Chris Uggen Ph.D.

McKnight Distinguished Professor and Chair
Department of Sociology
University of Minnesota
Email: uggen001@umn.edu Discipline: Sociology

Investigator Award
The Effects of Incarceration on the Health of Individuals, Families, and Communities
Award Year: 2009 State and federal correctional facilities in the United States house over 2 million people, more than all other nations, and release nearly 650,000 inmates each year. What effect does incarceration have on the health and health care of current and former inmates, and what role does it play in health disparities, since black Americans are incarcerated at much higher rates than whites? Jason Schnittker, Ph.D., and Christopher Uggen, Ph.D., will study this exceedingly important but neglected issue, especially with respect to the health of people after they are released. In their project, The Effects of Incarceration on the Health of Individuals, Families, and Communities, Drs. Schnittker and Uggen will explore the impacts of incarceration on mental and physical health, on families and children, and on health and health care quality at local and state levels.
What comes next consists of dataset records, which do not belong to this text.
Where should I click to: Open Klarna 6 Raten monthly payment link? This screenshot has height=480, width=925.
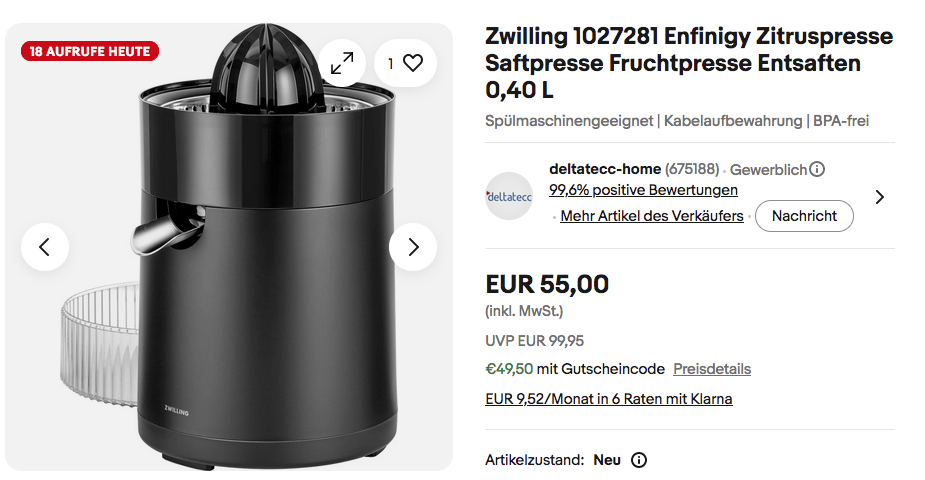(x=609, y=399)
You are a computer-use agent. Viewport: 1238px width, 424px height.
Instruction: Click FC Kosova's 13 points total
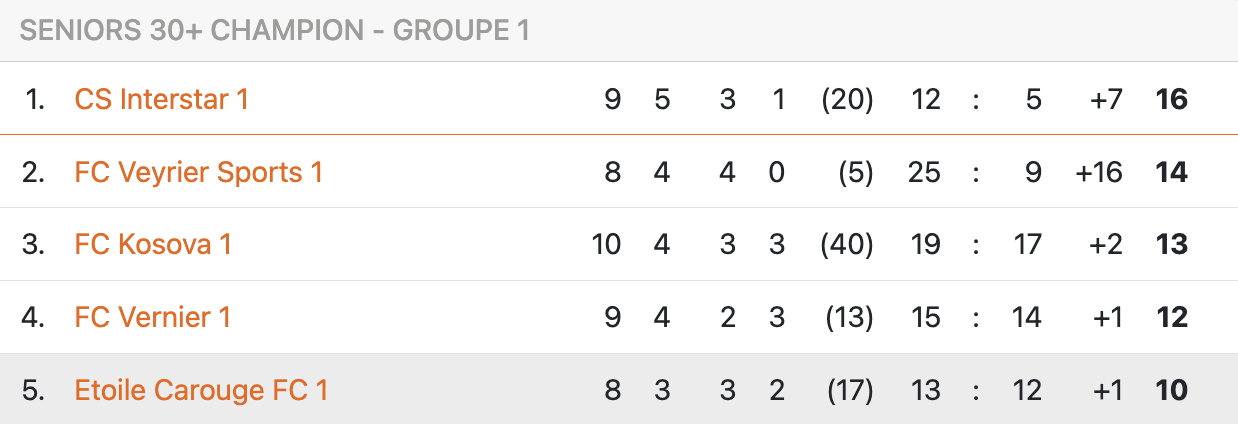coord(1171,244)
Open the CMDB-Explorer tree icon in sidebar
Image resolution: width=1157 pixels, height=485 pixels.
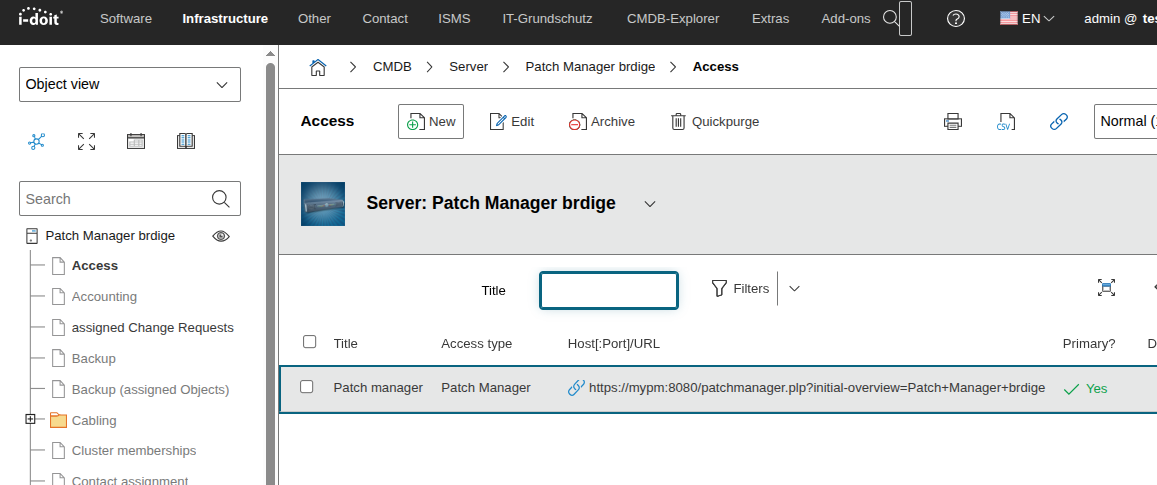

Using an assortment of datasets, they will take a close look at risk factors such as unemployment, marital instability, stigma, chronic stress, discrimination, neighborhood segregation, and access to health care. In the end, they will outline the health policy implications of incarceration, with the goal of informing debates on criminal justice reform and on strategies for improving the health of current and former inmates and their families.

Background

Chris Uggen (pronounced You-Gun) is Distinguished McKnight Professor and chair of sociology at the University of Minnesota. His focus is crime, law, and deviance, believing that good science lights the way to a more just and safer world. His writing appears in American Sociological Review, American Journal of Sociology, Criminology, and Law & Society Review and in media such as the New York Times, The Economist, and NPR. With Jeff Manza, he wrote Locked Out: Felon Disenfranchisement and American Democracy (Oxford, 2006). His current projects take up punishment and reentry, citizenship, substance use, employment discrimination, and health inequalities. Away from work, Chris is a father, a jogger, and a blogger.